_ABOUT THIS TASK_: Copy every line of the records that includes the word "Switch".

Stored data entries
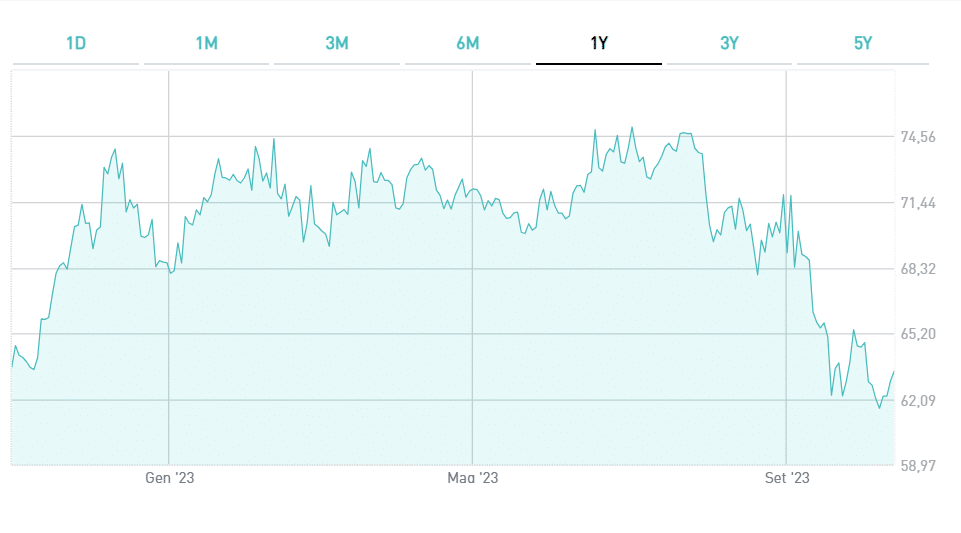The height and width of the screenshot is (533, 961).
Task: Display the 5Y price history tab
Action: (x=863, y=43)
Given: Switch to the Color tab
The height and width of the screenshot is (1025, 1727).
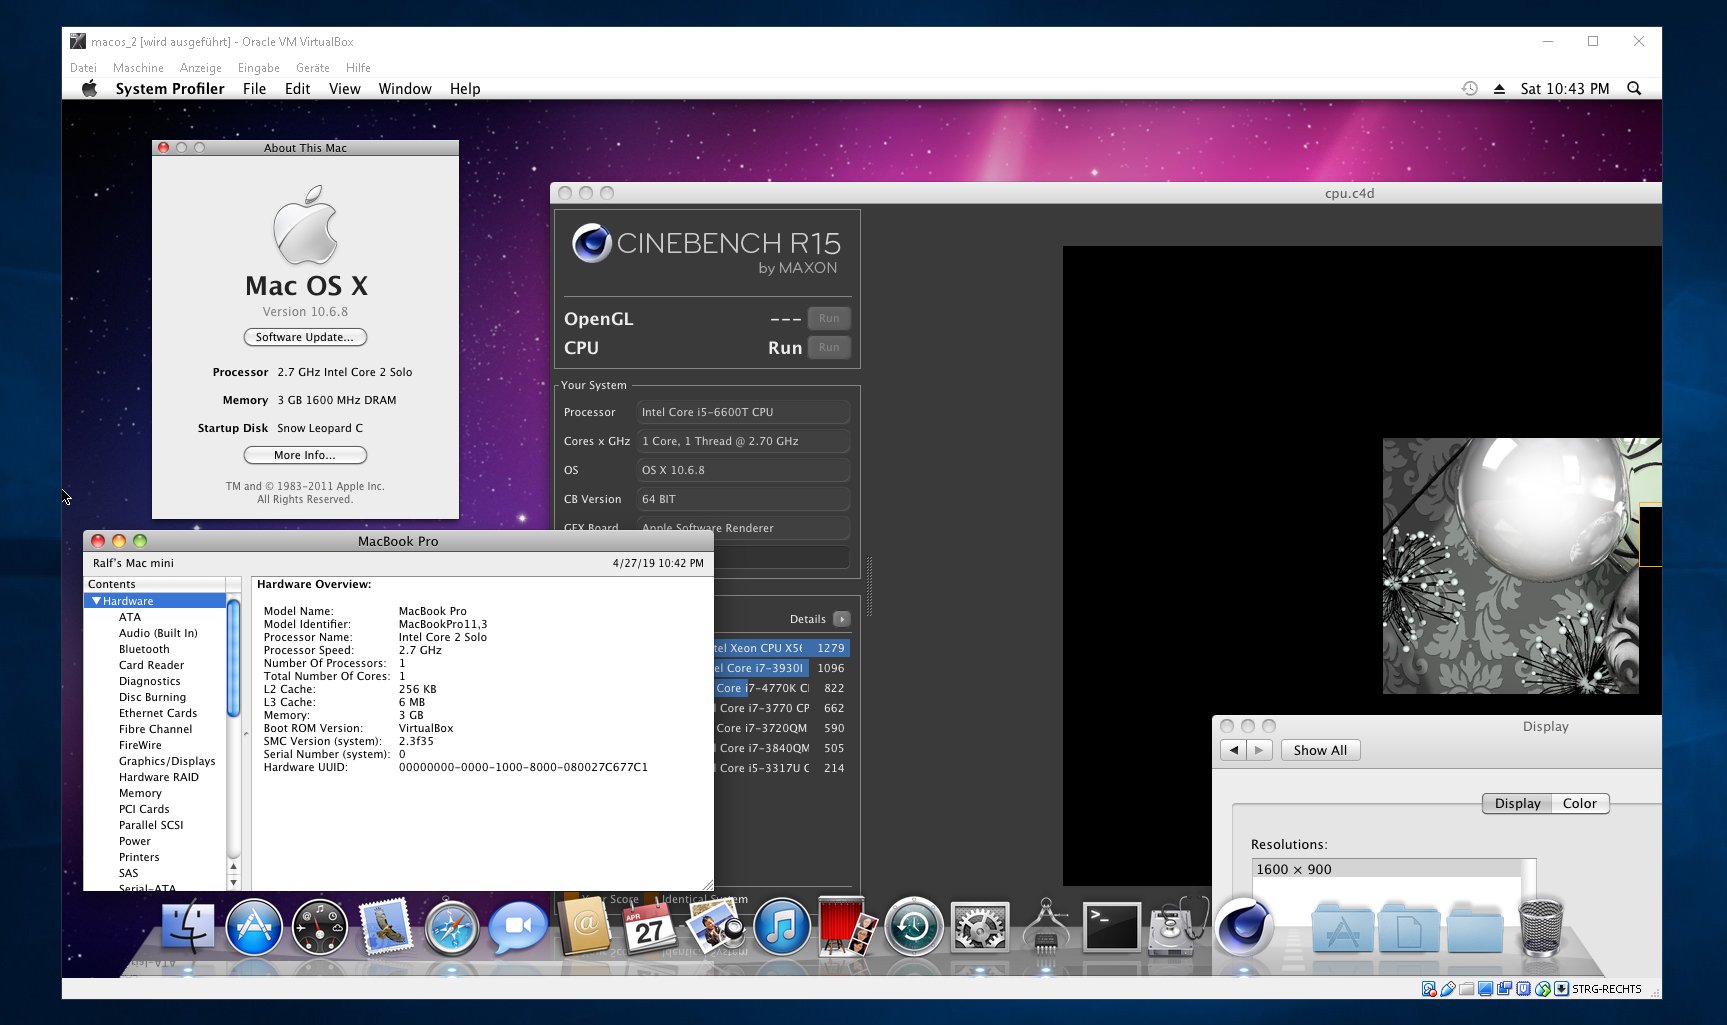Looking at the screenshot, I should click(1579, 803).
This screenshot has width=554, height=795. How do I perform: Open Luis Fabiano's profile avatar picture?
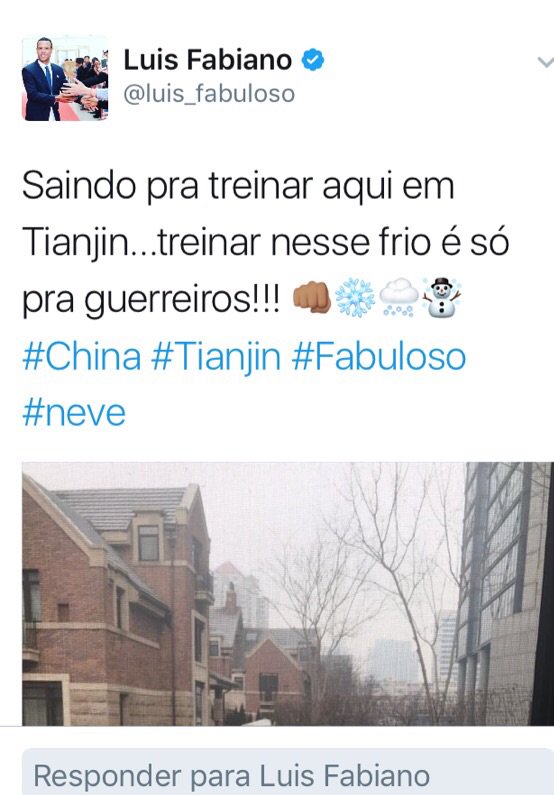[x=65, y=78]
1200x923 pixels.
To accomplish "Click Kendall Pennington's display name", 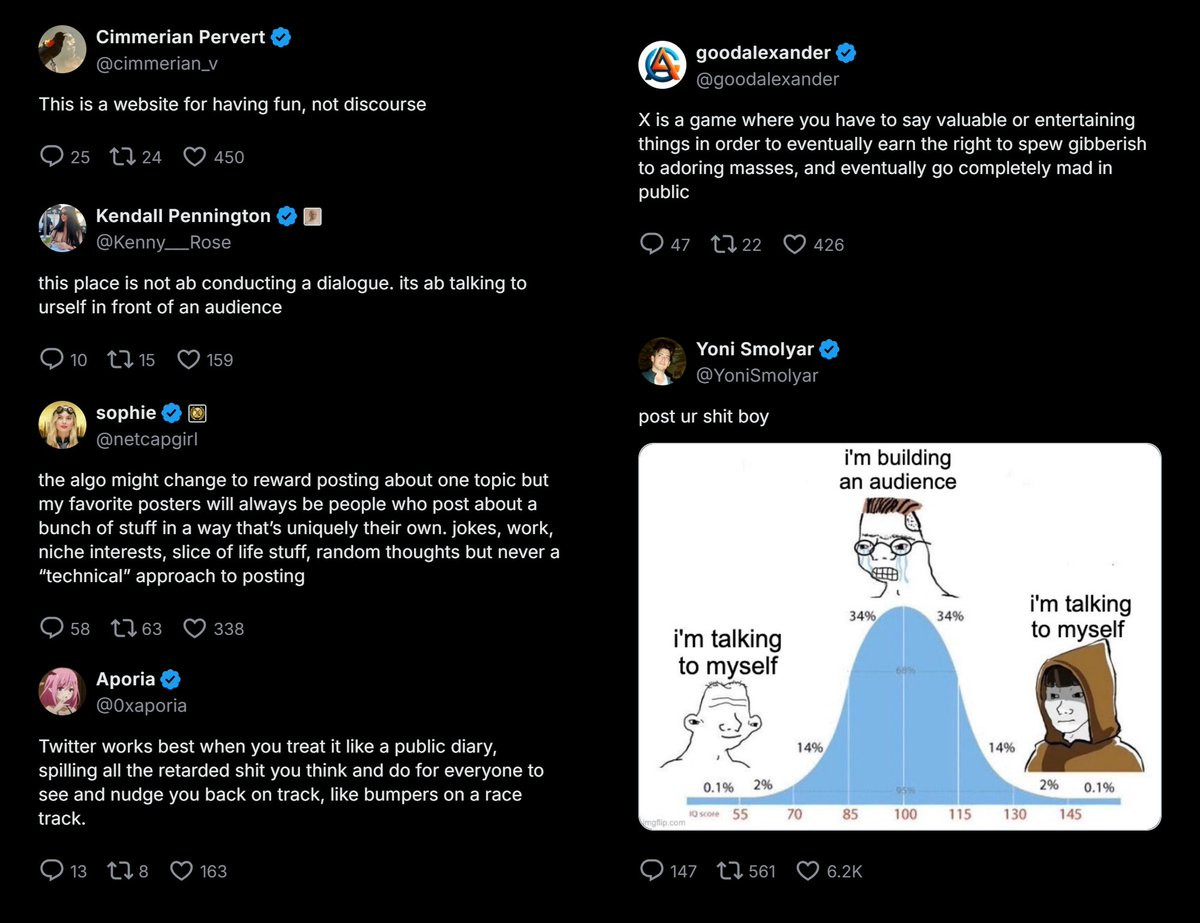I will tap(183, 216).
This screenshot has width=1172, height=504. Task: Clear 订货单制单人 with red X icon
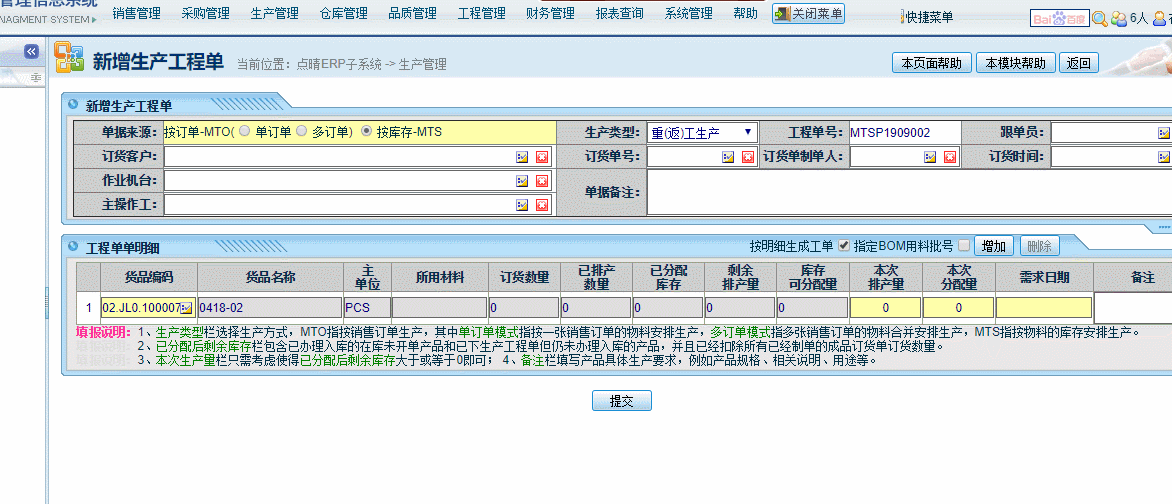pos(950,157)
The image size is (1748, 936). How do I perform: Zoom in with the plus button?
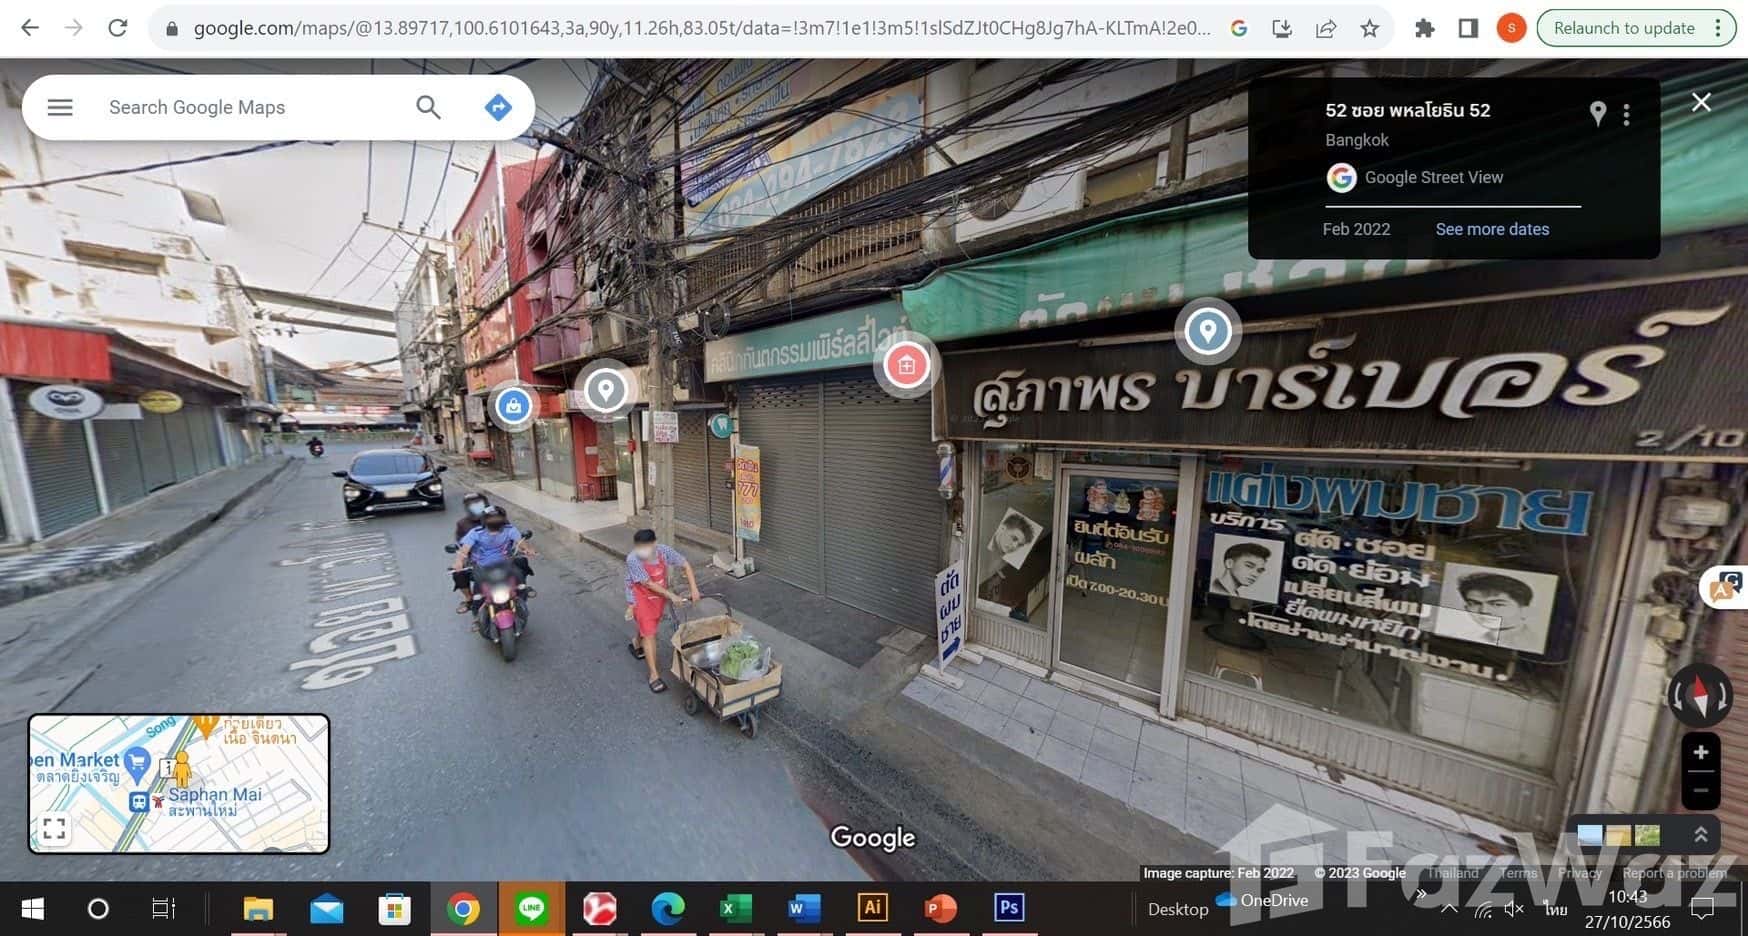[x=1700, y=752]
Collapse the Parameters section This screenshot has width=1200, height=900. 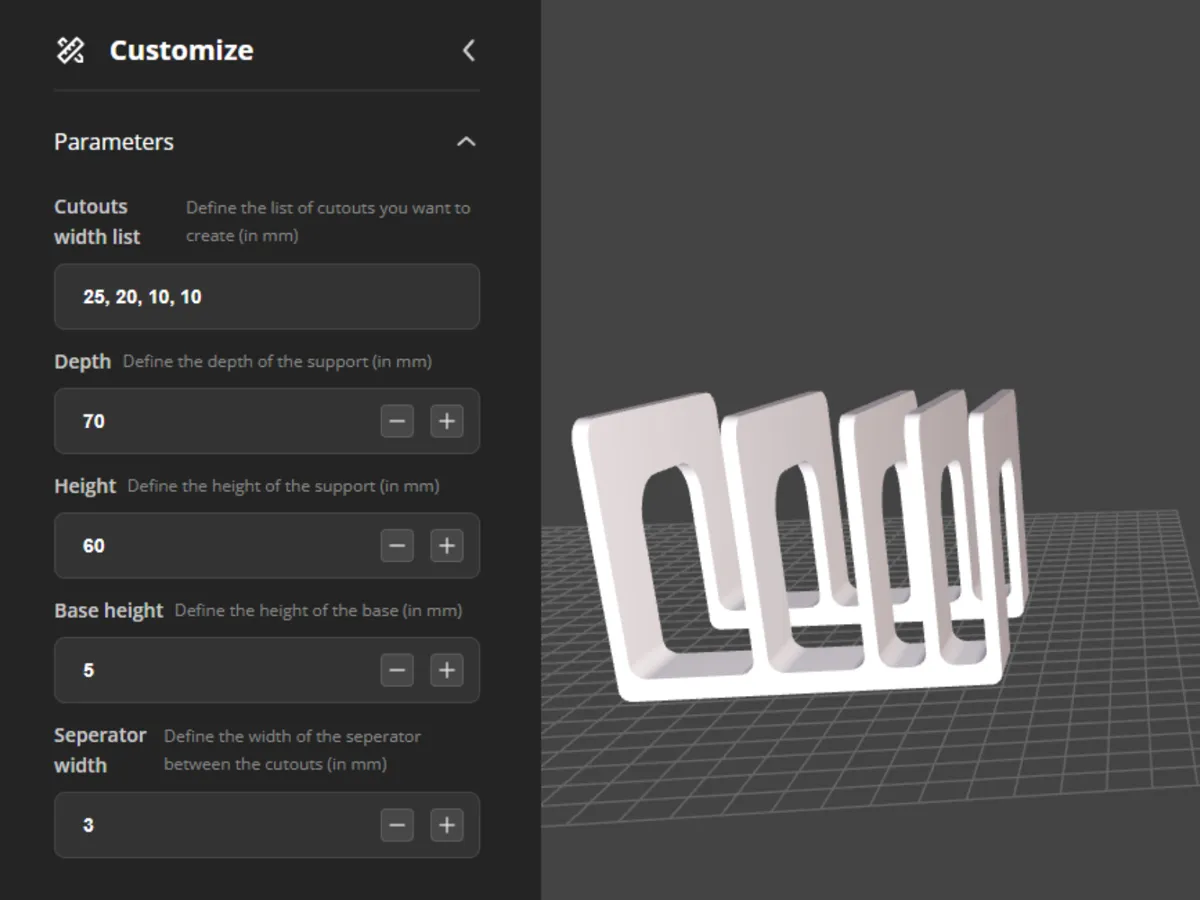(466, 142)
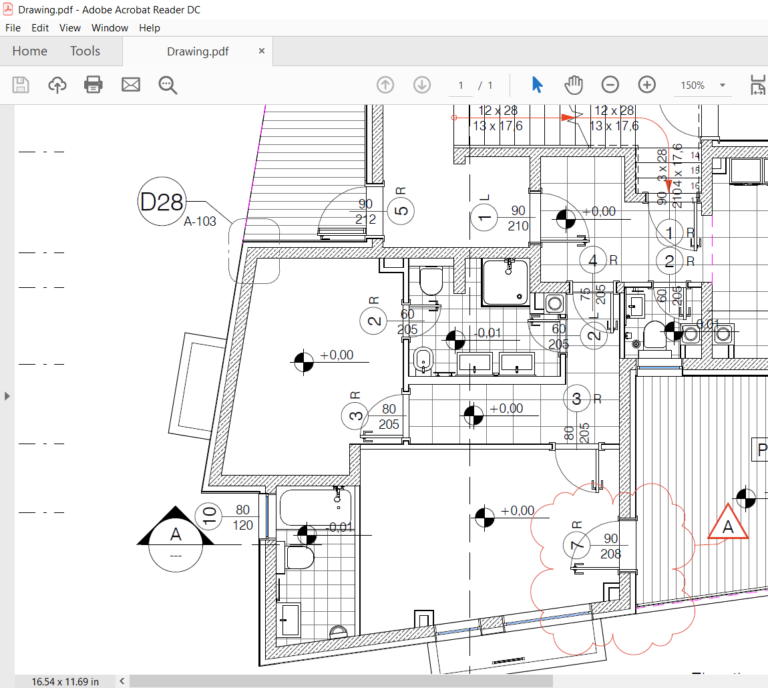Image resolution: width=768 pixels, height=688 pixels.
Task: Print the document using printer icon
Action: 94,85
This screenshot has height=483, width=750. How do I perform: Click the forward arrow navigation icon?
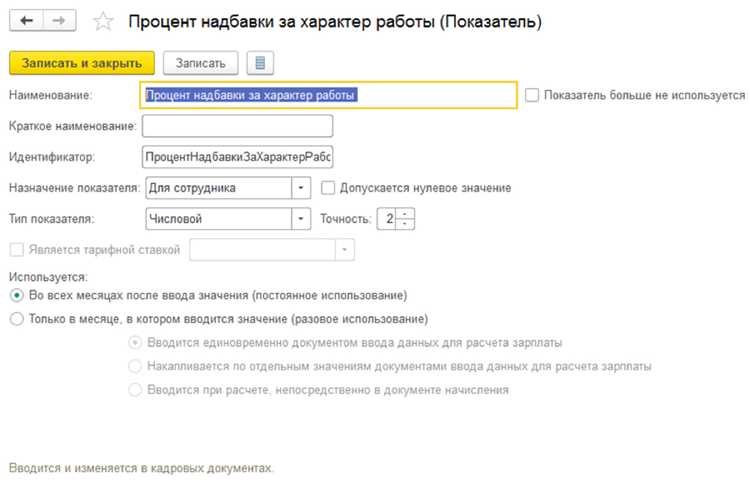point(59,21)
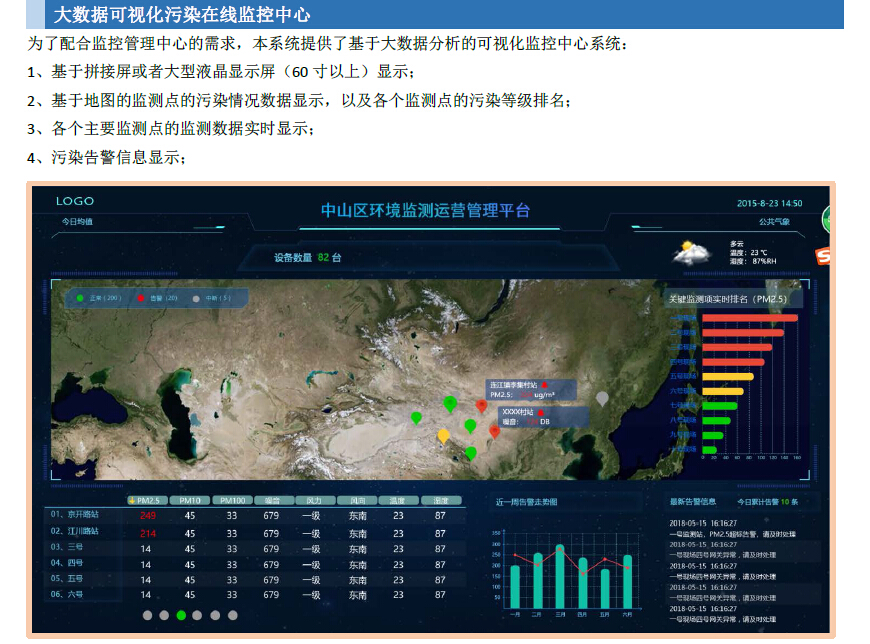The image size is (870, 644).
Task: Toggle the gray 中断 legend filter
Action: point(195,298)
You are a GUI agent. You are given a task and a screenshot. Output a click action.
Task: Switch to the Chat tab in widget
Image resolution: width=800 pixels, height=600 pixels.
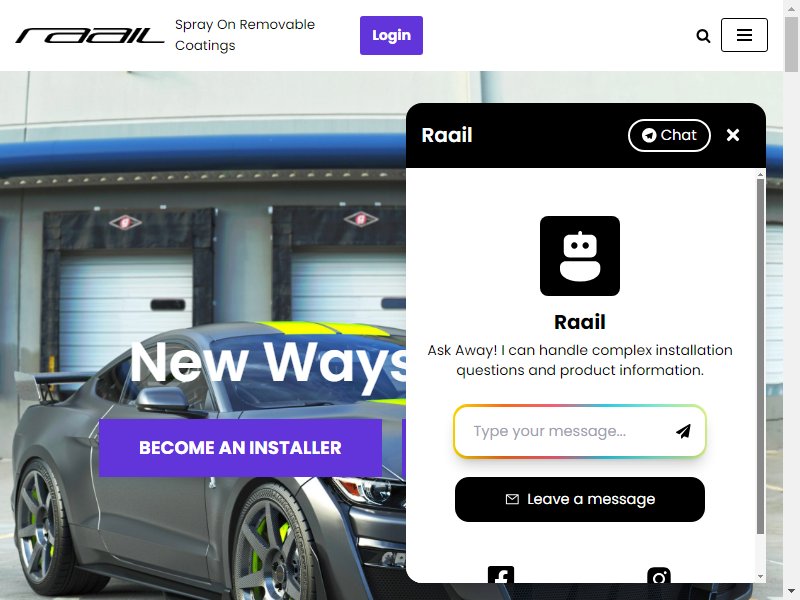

_ANSWER BELOW_:
Given: Switch to the Color tab
Task: Switch to the Chat tab in widget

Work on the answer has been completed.